The platform, the result of a collaboration led by Ian Papautsky and Takeshi Shimamura, grows hundreds of microscopic tumors from cells harvested during a patient’s biopsy. Researchers can then expose these three-dimensional “organoids” to various drugs using microfluidics to predict which would be most effective for each patient in the clinic.

Preliminary studies published in the journal Lab Chip demonstrate that the system can accurately simulate lung tumors and elements of their microenvironment to evaluate drug sensitivity and resistance. If clinically approved, researchers could use the platform to quickly test a broad menu of drugs both alone and in combination for each individual patient — essentially a personalized, miniaturized large-scale trial.

“It’s really a perfect system for bringing science to the bedside,” said Shimamura, associate professor of surgery in the College of Medicine. “It’s a bridge between the patient and the research.”

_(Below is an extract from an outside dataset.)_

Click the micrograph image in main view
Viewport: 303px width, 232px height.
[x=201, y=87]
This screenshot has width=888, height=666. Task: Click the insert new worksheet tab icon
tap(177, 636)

Traditionally, researchers use tumor cell cultures for drug testing in the laboratory. These cells are grown on the surface of plastic plates that are very unlike their natural environment. By contrast, patient-derived organoids form a three-dimensional structure that more accurately reflects the shape and composition of the original tumor.

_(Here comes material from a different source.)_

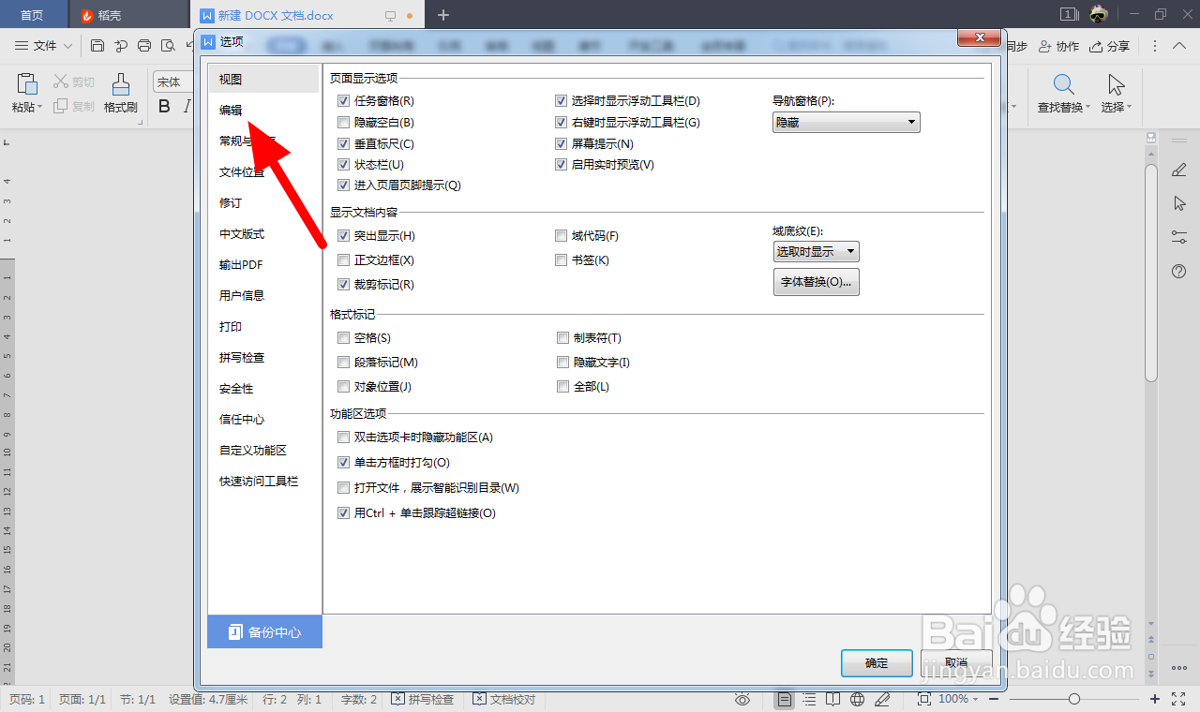Toggle eye-protection mode in the status bar
Screen dimensions: 1200x712
741,698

“These models are more representative of what’s going on in a patient,” said Papautsky, the Richard and Loan Hill Professor of biomedical engineering in the colleges of engineering and medicine. “When we did the drug screening on cells in two-dimensional culture and then used the same cells to build a three-dimensional structure, the drug tolerance and response were very different.”

Papautsky and Shimamura’s collaboration set out to shrink those organoids down to a size that would allow scientists to run hundreds of such tests simultaneously. They designed microwells — very small, U-shaped pockets where cells could form into organoids less than a quarter of a millimeter across. Hundreds of these microwells can fit inside a single well of a standard 48-well laboratory plate.

An array of organoids grown from the tumor of a single patient.

Using the Papautsky group’s expertise in microfluidics, the researchers designed a system capable of delivering drugs and biological factors to subpopulations among these tumors. The result is a panel of hundreds of nearly identical tiny tumors, sourced from a single patient, for large-scale drug screening.

“In the long run, we would obtain these samples from the clinic, isolate the tumors, put these cells straight into our device and create a drug response platform,” Shimamura said. “Then we may be able to offer a quick prediction of what might be a good combination to try on the patient.”

After introducing the model in a 2022 paper, the team continued to refine its features to better simulate the environment surrounding a tumor in a patient’s lungs. The new Lab on a Chip paper added a second type of cell, called cancer-associated fibroblasts, to the organoid system and replicated drug resistance effects observed in patients that couldn’t be explained by tumor cells alone.

Using this more realistic setup, researchers can develop new strategies to evade drug resistance that are more likely to translate into successful clinical use. The team also believes the platform could be adapted for studying other types of cancer and cellular diseases.

The researchers credit the support of the biomedical engineering and surgery departments and the interdisciplinary environment at UIC for making such a promising new technology possible.

“One of the reasons I came to UIC is because the university offers diversity in disciplines, with a particular strength in bioengineering,” Shimamura said. “That enables us to really work across disciplines, and that is extremely important for this type of challenge.”

Other UIC co-authors on the new paper include lead author Qiyue Luan, as well as Ines Pulido, Angelique Isaguirre and Jian Zhou. Funding for the research was provided by the U.S. Department of Defense and the National Cancer Institute.